» WHAT NEEDS TO BE DONE: Write out all the data again, exactly as it stands.

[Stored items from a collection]
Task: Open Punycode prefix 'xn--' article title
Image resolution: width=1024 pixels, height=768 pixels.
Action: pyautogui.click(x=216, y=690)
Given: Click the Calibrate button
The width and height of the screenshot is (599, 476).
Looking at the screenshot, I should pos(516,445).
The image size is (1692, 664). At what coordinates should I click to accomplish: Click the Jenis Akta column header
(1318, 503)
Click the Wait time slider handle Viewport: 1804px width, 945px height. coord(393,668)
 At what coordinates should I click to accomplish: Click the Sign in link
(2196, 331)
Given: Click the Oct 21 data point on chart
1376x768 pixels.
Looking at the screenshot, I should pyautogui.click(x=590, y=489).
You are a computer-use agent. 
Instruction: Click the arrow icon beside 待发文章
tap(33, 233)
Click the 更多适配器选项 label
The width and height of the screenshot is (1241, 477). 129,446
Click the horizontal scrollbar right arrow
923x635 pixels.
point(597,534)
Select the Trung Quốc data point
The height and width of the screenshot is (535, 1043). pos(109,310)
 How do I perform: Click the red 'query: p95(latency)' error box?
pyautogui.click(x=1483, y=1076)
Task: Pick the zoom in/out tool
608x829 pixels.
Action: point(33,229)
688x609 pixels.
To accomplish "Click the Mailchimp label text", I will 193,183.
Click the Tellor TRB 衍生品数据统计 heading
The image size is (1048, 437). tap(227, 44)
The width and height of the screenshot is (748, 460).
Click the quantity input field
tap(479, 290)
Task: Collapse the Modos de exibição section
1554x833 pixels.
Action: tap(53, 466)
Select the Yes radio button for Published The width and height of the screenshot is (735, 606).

» EXPECTED OUTPUT:
Task: Open Punycode prefix 'xn--' article title
Image resolution: width=1024 pixels, height=768 pixels.
Action: pyautogui.click(x=216, y=690)
Given: Click the Calibrate button
The width and height of the screenshot is (599, 476).
Looking at the screenshot, I should pos(516,445).
The image size is (1692, 664). At what coordinates should I click to accomplish: Click the Jenis Akta column header
(1318, 503)
Click the Wait time slider handle Viewport: 1804px width, 945px height. coord(393,668)
 At what coordinates should I click to accomplish: Click the Sign in link
(2196, 331)
Given: Click the Oct 21 data point on chart
1376x768 pixels.
Looking at the screenshot, I should pyautogui.click(x=590, y=489).
You are a computer-use agent. 
Instruction: Click the arrow icon beside 待发文章
tap(33, 233)
Click the 更多适配器选项 label
The width and height of the screenshot is (1241, 477). 129,446
Click the horizontal scrollbar right arrow
923x635 pixels.
point(597,534)
Select the Trung Quốc data point
The height and width of the screenshot is (535, 1043). pos(109,310)
 How do I perform: Click the red 'query: p95(latency)' error box?
pyautogui.click(x=1483, y=1076)
Task: Pick the zoom in/out tool
608x829 pixels.
Action: point(33,229)
688x609 pixels.
To accomplish "Click the Mailchimp label text", I will 193,183.
Click the Tellor TRB 衍生品数据统计 heading
The image size is (1048, 437). tap(227, 44)
The width and height of the screenshot is (748, 460).
Click the quantity input field
tap(479, 290)
Task: Collapse the Modos de exibição section
1554x833 pixels.
Action: tap(53, 466)
Select the Yes radio button for Published The width and height of the screenshot is (735, 606).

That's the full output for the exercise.